TASK INPUTS Start Marker
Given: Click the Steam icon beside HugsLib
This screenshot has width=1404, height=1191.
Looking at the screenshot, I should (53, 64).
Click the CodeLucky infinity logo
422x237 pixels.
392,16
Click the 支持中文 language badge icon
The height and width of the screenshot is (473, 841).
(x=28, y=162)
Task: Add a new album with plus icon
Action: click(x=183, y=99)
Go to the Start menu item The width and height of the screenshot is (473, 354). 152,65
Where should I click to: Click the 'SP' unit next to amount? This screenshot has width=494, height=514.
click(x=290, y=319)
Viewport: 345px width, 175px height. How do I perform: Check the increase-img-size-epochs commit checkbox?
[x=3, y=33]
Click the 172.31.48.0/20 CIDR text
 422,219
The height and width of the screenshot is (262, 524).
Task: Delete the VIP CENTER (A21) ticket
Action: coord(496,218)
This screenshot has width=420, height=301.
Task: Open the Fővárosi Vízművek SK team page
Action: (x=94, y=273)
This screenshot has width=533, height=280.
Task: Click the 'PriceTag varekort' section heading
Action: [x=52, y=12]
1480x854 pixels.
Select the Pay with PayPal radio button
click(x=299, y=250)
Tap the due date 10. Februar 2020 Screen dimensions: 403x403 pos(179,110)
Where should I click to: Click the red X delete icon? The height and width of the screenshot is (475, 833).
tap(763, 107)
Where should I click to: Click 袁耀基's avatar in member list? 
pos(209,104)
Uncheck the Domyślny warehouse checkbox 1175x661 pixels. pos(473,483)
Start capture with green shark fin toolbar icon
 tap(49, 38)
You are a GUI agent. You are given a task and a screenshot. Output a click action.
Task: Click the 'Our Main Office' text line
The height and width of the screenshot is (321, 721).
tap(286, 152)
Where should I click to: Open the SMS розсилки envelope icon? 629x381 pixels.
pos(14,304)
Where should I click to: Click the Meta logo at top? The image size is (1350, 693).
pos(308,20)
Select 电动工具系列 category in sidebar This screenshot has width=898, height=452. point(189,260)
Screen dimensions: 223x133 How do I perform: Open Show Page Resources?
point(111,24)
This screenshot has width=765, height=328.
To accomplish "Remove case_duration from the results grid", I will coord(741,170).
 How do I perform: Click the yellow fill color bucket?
TASK INPUTS End Marker
Go through the entries above and reproduce each one exactly.

§ RESPONSE AREA:
Given: Click the Steam icon beside HugsLib
This screenshot has width=1404, height=1191.
Looking at the screenshot, I should (53, 64).
Click the CodeLucky infinity logo
422x237 pixels.
392,16
Click the 支持中文 language badge icon
The height and width of the screenshot is (473, 841).
(x=28, y=162)
Task: Add a new album with plus icon
Action: click(x=183, y=99)
Go to the Start menu item The width and height of the screenshot is (473, 354). 152,65
Where should I click to: Click the 'SP' unit next to amount? This screenshot has width=494, height=514.
click(x=290, y=319)
Viewport: 345px width, 175px height. How do I perform: Check the increase-img-size-epochs commit checkbox?
[x=3, y=33]
Click the 172.31.48.0/20 CIDR text
 422,219
The height and width of the screenshot is (262, 524).
Task: Delete the VIP CENTER (A21) ticket
Action: coord(496,218)
This screenshot has width=420, height=301.
Task: Open the Fővárosi Vízművek SK team page
Action: (x=94, y=273)
This screenshot has width=533, height=280.
Task: Click the 'PriceTag varekort' section heading
Action: [x=52, y=12]
1480x854 pixels.
Select the Pay with PayPal radio button
click(x=299, y=250)
Tap the due date 10. Februar 2020 Screen dimensions: 403x403 pos(179,110)
Where should I click to: Click the red X delete icon? The height and width of the screenshot is (475, 833).
tap(763, 107)
Where should I click to: Click 袁耀基's avatar in member list? 
pos(209,104)
Uncheck the Domyślny warehouse checkbox 1175x661 pixels. pos(473,483)
Start capture with green shark fin toolbar icon
 tap(49, 38)
You are a GUI agent. You are given a task and a screenshot. Output a click action.
Task: Click the 'Our Main Office' text line
The height and width of the screenshot is (321, 721).
tap(286, 152)
Where should I click to: Open the SMS розсилки envelope icon? 629x381 pixels.
pos(14,304)
Where should I click to: Click the Meta logo at top? The image size is (1350, 693).
pos(308,20)
Select 电动工具系列 category in sidebar This screenshot has width=898, height=452. point(189,260)
Screen dimensions: 223x133 How do I perform: Open Show Page Resources?
point(111,24)
This screenshot has width=765, height=328.
To accomplish "Remove case_duration from the results grid", I will coord(741,170).
 How do I perform: Click the yellow fill color bucket?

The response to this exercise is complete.